Overall, the study found that 11% of respondents were receiving cash aid. Around 34% of Lebanon’s population (400,000 households) currently lives in “extreme multidimensional poverty,” according to UN Economic and Social Commission for Western Asia figures from 2021.
Those receiving cash assistance under ESSN reported being largely satisfied with the experience. The youth survey found that 52% of recipients deemed the process to be fair, while 64% said the aid improved their financial situation.
Despite widespread hardship, 58% of respondents did not sign-up for aid on DAEM, the digital platform set-up to manage cash assistance registration and disbursement. Of those, 35% said they were unaware any such program existed. “This suggests that future programs could benefit from more comprehensive outreach,” the study noted.
Targeting could also be improved further. The study found that just 8% of elderly households (aged 64 and over) who applied for ESSN were accepted, compared to 17% of households with children, and 11% of women-headed households. This suggests that ESSN’s affluence assessment model needs tuning, as certain vulnerabilities are being prioritised at the expense of the elderly. Ninety-one percent of the non-registered elderly respondents stated that they need help.
Discrepancies also exist in the weighting of different vulnerabilities between the NPTP and ESSN – likely due to the use of different registration approaches. The ESSN appears to be slightly more effective at targeting women-headed households and those with children, while the NPTP places slightly more weight on supporting renters, those with worse electricity coverage and without a car.

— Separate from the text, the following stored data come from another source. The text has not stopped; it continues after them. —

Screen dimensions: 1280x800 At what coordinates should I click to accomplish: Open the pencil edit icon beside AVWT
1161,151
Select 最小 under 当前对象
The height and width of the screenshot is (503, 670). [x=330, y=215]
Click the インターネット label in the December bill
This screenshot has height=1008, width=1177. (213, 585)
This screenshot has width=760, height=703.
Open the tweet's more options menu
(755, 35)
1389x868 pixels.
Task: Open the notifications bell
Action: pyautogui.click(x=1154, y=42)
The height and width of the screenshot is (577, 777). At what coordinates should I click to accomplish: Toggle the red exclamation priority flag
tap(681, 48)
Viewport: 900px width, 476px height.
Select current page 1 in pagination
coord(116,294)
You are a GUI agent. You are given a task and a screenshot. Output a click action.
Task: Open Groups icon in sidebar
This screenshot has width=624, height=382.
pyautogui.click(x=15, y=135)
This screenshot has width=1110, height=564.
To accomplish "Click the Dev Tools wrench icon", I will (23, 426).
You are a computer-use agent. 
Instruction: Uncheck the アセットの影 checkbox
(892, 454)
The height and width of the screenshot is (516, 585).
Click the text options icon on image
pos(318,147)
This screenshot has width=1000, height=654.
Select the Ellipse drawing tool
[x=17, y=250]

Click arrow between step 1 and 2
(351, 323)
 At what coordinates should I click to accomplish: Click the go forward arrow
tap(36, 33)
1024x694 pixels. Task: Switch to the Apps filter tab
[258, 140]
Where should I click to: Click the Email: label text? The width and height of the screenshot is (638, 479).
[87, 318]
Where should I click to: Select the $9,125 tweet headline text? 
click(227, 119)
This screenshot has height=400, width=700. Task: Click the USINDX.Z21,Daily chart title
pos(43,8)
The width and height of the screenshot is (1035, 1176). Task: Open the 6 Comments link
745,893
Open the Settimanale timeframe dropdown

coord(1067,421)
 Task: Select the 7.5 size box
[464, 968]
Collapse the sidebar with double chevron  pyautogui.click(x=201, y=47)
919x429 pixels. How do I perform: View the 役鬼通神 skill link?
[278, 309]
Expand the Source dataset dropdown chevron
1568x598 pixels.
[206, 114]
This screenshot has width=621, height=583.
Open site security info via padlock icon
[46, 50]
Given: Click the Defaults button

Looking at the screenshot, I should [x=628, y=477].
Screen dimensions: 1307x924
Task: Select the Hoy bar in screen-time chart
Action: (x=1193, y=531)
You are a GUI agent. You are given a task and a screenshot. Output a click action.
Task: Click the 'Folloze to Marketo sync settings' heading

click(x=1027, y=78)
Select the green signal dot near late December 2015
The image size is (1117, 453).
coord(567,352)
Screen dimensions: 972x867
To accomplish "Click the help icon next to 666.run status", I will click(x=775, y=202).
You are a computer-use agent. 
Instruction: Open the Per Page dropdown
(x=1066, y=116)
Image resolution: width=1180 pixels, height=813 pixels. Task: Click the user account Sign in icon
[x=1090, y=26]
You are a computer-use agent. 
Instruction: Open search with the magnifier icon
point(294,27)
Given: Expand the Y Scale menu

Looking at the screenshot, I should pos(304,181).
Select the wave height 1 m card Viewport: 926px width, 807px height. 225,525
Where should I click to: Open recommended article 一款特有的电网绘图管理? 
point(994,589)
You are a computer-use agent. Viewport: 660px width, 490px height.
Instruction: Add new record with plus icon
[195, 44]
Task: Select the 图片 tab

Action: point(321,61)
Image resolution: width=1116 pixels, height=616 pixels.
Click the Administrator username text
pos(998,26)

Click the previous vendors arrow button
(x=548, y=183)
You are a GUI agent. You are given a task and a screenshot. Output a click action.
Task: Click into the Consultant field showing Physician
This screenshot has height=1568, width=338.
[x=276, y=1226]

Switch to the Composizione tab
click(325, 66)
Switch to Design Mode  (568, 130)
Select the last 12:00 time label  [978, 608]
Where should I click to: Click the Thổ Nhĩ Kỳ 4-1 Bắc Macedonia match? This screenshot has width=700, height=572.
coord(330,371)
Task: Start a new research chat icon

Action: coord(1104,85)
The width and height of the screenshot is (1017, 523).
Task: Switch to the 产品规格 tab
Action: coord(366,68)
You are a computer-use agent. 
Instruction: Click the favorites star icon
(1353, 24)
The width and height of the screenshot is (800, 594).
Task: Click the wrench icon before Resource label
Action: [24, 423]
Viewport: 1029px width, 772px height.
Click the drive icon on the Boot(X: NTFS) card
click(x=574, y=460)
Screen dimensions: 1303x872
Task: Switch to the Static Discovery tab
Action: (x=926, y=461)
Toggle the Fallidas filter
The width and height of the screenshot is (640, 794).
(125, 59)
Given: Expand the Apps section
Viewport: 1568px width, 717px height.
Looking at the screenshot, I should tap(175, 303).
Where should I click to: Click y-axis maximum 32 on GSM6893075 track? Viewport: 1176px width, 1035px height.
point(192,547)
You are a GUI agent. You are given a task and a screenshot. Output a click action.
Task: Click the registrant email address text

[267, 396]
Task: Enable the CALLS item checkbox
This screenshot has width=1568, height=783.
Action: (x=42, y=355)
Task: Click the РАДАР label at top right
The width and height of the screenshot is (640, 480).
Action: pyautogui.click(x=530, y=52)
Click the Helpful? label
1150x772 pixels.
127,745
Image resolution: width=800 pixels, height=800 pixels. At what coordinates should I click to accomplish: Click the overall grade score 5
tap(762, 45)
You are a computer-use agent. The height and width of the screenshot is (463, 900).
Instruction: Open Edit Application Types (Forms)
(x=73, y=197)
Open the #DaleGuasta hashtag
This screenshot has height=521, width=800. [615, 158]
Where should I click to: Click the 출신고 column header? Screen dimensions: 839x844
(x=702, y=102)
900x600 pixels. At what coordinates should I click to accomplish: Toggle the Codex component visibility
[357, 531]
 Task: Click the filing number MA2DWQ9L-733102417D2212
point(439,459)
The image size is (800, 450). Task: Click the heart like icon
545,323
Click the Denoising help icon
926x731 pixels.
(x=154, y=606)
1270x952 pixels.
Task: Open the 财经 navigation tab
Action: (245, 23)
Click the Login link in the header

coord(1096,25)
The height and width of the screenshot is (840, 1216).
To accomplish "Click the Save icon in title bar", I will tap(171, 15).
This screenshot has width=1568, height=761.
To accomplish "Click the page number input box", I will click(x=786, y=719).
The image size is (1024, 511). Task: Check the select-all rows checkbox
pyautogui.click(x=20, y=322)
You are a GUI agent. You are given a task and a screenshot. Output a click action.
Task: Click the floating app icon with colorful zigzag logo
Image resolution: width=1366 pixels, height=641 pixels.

“Ideally, these two systems should be unified under a national social registry that uses an updated affluence assessment model to inform aid targeting,” Siren’s Research Director, Carole Alsharabati, said. “Given that more than 67,936 households were enrolled onto ESSN in a nine-month period via DAEM, use of this digital registration and distribution platform will be the quickest and most efficient way of building such a registry and supporting the planned widening of Lebanon’s social safety net.”
The government and World Bank have designed a Broad Coverage Cash Transfer (BCCT) program that would expand overall coverage to 57% of the Lebanese population, but this remains unimplemented – despite triple digit inflation and the removal of subsidies on most items, including fuel.
Beyond this, the study suggested looking at solutions other than cash assistance. “More comprehensive solutions may be needed to address affordability issues in the transportation, electricity and healthcare sectors,” the report noted. “Ameliorating challenges in these sectors could help prevent those that did not receive assistance from falling to the level of extreme poor.”